**Problem details**
Starting at the line with "Image resolution: width=868" and going on through the line with "Click the search", reproduce each line in the records below exactly and nothing more.

**Data to use**
______________________________

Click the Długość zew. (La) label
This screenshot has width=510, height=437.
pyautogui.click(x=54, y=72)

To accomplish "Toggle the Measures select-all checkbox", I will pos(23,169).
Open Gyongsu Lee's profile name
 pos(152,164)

______________________________

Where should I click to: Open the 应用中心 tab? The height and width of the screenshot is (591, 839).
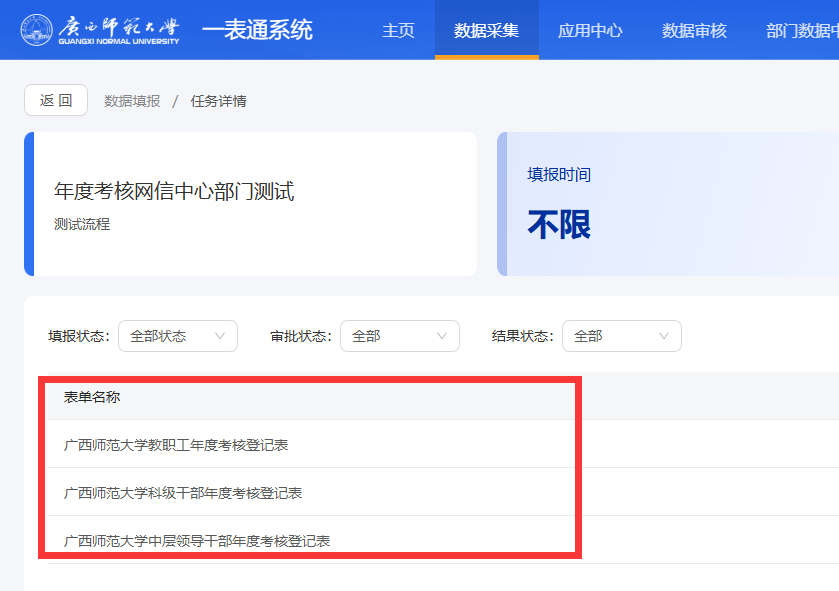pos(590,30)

______________________________

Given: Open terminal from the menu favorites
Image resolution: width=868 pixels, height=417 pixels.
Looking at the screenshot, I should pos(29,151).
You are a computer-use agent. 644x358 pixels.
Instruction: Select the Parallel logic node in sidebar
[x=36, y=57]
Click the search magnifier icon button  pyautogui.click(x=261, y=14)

______________________________

**Exercise result**
Image resolution: width=868 pixels, height=417 pixels.
Looking at the screenshot, I should pos(29,151).
You are a computer-use agent. 644x358 pixels.
Instruction: Select the Parallel logic node in sidebar
[x=36, y=57]
Click the search magnifier icon button  pyautogui.click(x=261, y=14)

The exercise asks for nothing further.